[Data extracted from a collection]
===============
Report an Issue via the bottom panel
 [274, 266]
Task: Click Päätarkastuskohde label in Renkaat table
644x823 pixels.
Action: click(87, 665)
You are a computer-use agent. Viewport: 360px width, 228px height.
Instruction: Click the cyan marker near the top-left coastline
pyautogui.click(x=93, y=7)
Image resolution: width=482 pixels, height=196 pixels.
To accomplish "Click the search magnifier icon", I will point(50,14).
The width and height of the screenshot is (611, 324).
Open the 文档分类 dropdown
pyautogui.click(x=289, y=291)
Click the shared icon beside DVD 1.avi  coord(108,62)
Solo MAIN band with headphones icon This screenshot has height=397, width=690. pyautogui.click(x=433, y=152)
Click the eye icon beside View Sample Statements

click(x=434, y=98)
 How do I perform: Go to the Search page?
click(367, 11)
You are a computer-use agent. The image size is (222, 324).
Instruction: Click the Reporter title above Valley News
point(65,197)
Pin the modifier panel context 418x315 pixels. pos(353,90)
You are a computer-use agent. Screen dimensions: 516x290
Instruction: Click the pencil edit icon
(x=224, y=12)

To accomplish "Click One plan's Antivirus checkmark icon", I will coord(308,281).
===============
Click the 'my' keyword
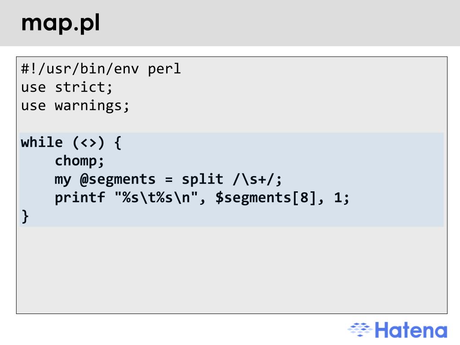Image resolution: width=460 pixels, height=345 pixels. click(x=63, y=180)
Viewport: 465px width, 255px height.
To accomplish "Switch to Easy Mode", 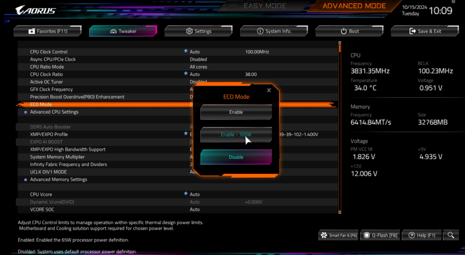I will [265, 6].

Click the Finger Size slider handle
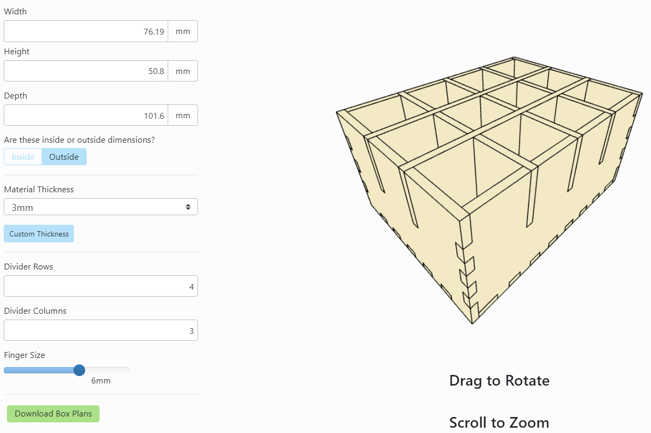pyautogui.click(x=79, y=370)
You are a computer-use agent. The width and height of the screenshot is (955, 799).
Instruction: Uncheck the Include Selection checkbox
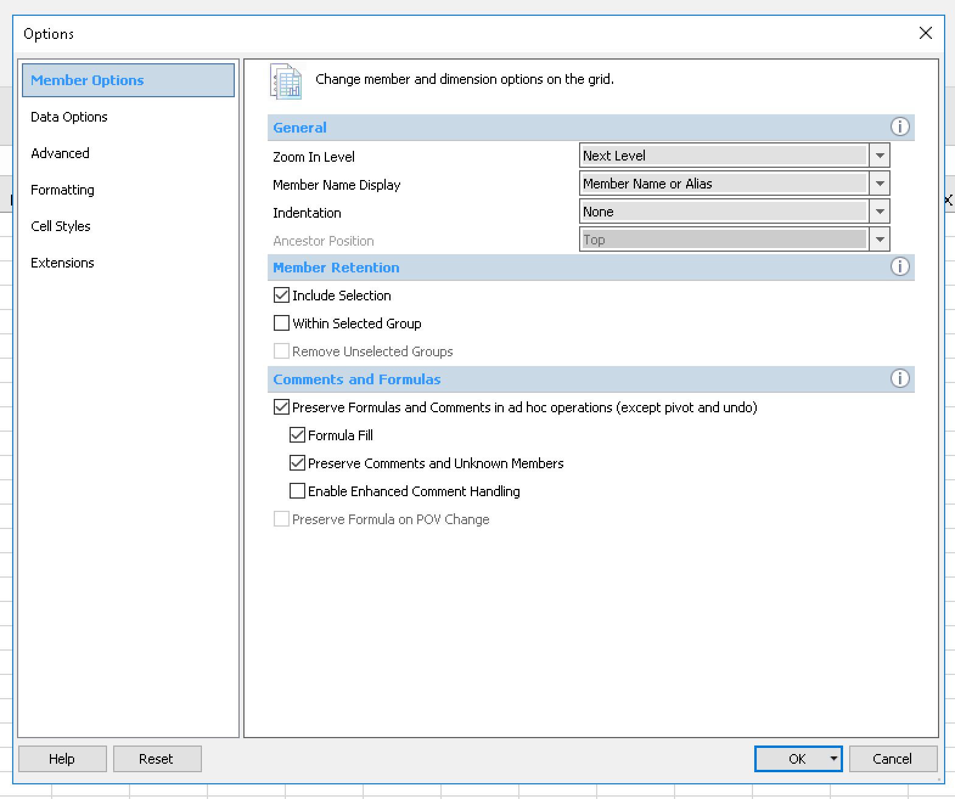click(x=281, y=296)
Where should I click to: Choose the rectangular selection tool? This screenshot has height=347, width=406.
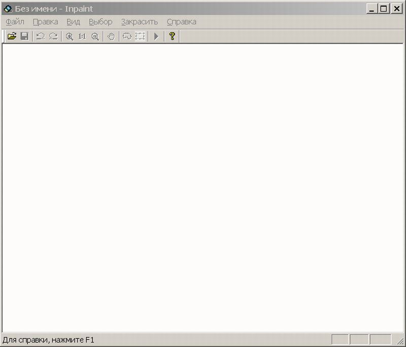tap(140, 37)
===============
§ YOUR ASSIGNMENT
Pull out all lines from the entries above that include the word "agent".

§ ANSWER SPACE
You are a computer-use agent. Viewport: 360px width, 228px height.
You are a computer-use agent. The image size is (222, 324).
You are a computer-use agent. Screen dimensions: 516x290
You are a computer-use agent. The width and height of the screenshot is (955, 799).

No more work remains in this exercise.